## Document extract
____

The problem is that the Ubuntu installer isn't fully capable of handling EFI machines. (You've either used an older version of Ubuntu, or a modern, but not 64-bit, version of Ubuntu.) So you have an installation of GRUB that expects old PC/AT-style firmware. GRUB is installed in a specially marked partition (with an invalid GUID) because you have an EFI-partitioned hard disc. But the actual firmware that GRUB is expecting to be running on top of is old PC/AT firmware — i.e. your Macintosh bootstrapped with the compatibility support module enabled.

This is a fairly daft way to use GRUB, since there exists a version of GRUB that can be a proper EFI boot application, and that therefore lives in one's EFI System Partition as an ordinary file, just like ordinary EFI boot applications do, without requiring extra partitions with invalid GUIDs.

It's non-trivial, and beyond the scope of this answer, to switch from your old PC/AT GRUB to EFI GRUB. Go and see what Rod Smith has to say on the subject for that. But once you have, the GRUB for PC/AT Boot Partition can be removed, allowing you to then move your other partitions around once more.

____

## Short task 1
Repeat word for word the part of the passage on GRUB that begins at the words "This is a fairly" and stops after the words "around once more.".
## Short task 2
Answer these questions from the passage on GRUB:
(a) Why is GRUB installed in a specially marked partition?
(b) Where does the version of GRUB that is a proper EFI boot application live?
(c) Whose comments does the passage point to for switching from PC/AT GRUB to EFI GRUB?
The lines that come next are separate material with no tie to the passage on GRUB.

## Material
____

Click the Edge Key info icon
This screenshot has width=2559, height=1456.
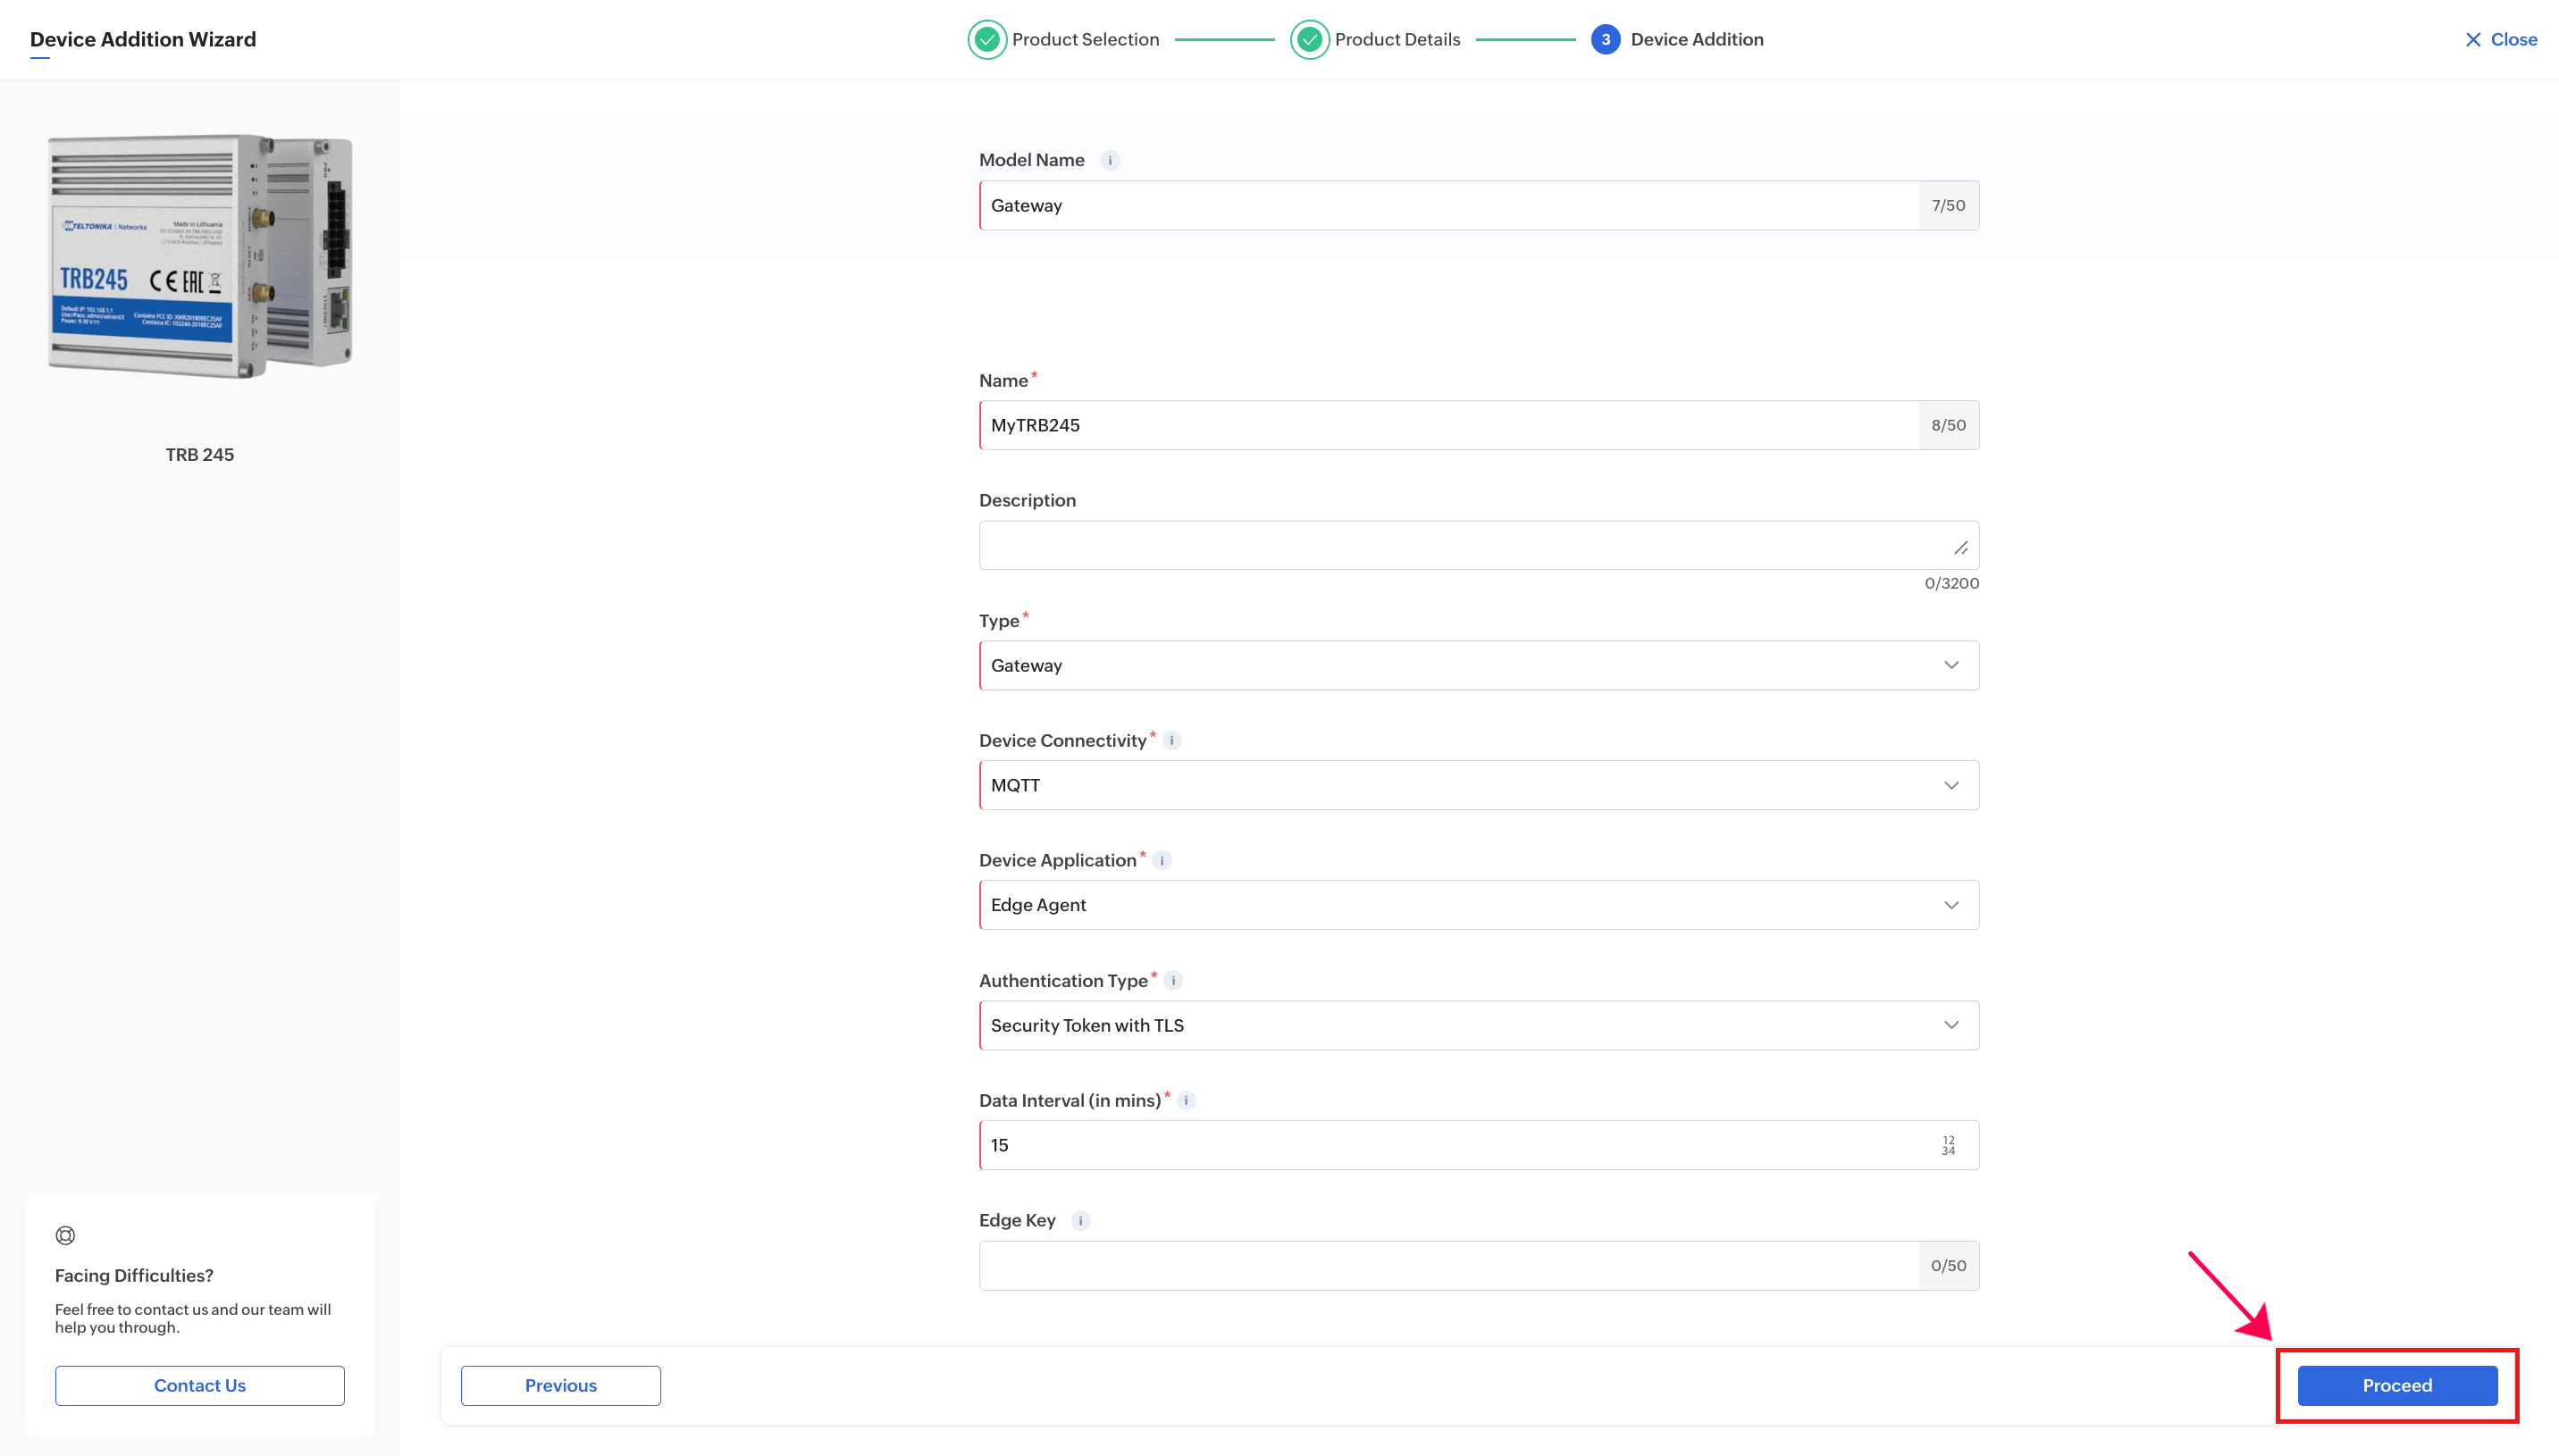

____

## Written reply 1
This is a fairly daft way to use GRUB, since there exists a version of GRUB that can be a proper EFI boot application, and that therefore lives in one's EFI System Partition as an ordinary file, just like ordinary EFI boot applications do, without requiring extra partitions with invalid GUIDs.

It's non-trivial, and beyond the scope of this answer, to switch from your old PC/AT GRUB to EFI GRUB. Go and see what Rod Smith has to say on the subject for that. But once you have, the GRUB for PC/AT Boot Partition can be removed, allowing you to then move your other partitions around once more.

## Written reply 2
(a) Because the hard disc is EFI-partitioned.
(b) In one's EFI System Partition, as an ordinary file.
(c) Rod Smith's.